Solera (SLRA) Saddled with Too Much Debt
My old firm is saddled with far too much debt. Debt to Adjusted EBITDA is more than 8x pre-IPO. Debt to Operating Cash Flow is 42x. Vista Equity loaded-up Solera with debt. It will take years to dig out of this mess.
Not much Revenue growth to speak of. Vista acquired Solera, (then ticker SLH), in 2016. Organic growth was 3-5% back then. It looks to be about the same, maybe a bit less growth now. Solera will not be growing its way out of debt.
The S-1 offers too much detail in my view. Investors will clamor for this data each quarter and I’m not sure that I like the financial segmentation.

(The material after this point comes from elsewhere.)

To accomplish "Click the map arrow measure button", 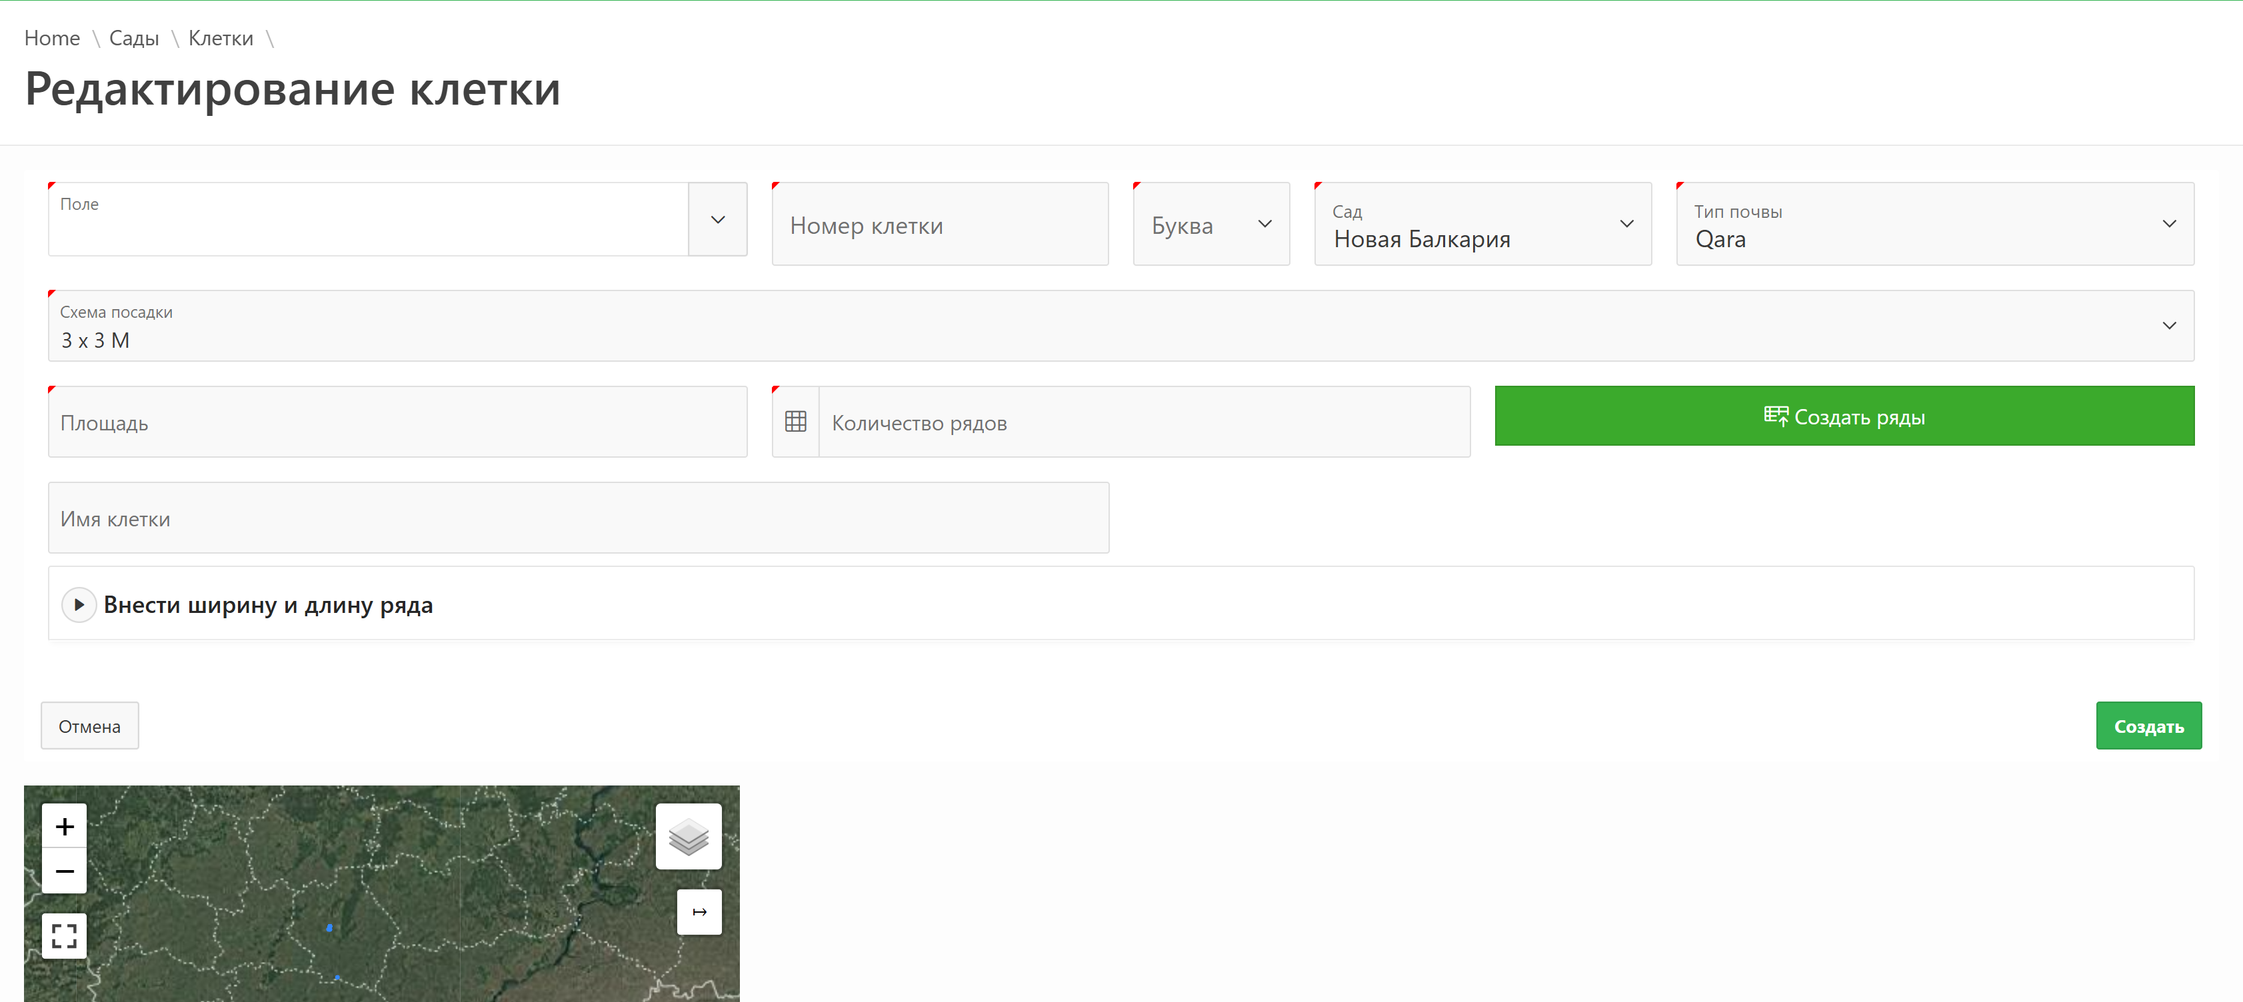I will point(699,911).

I would rather segment the financials by country, as each country used to have a country manager with P&L responsibility. I’m not sure if the company continues to run a decentralized operating model - which is THE only way to run a business. Give your people operating control and hold them accountable.
Decision by committee with no accountability does not work in Government, does not work in the NFL, and certainly does not work in business.
Vista caught between a rock and a hard place. The thing of it is, Vista has to take Solera public. What other PE firm could afford to acquire Solera and saddle it with even more debt?
Who loses? Solera loses. Good luck trying to invest for growth when your Debt-to-EBITDA ratio is north of 8x.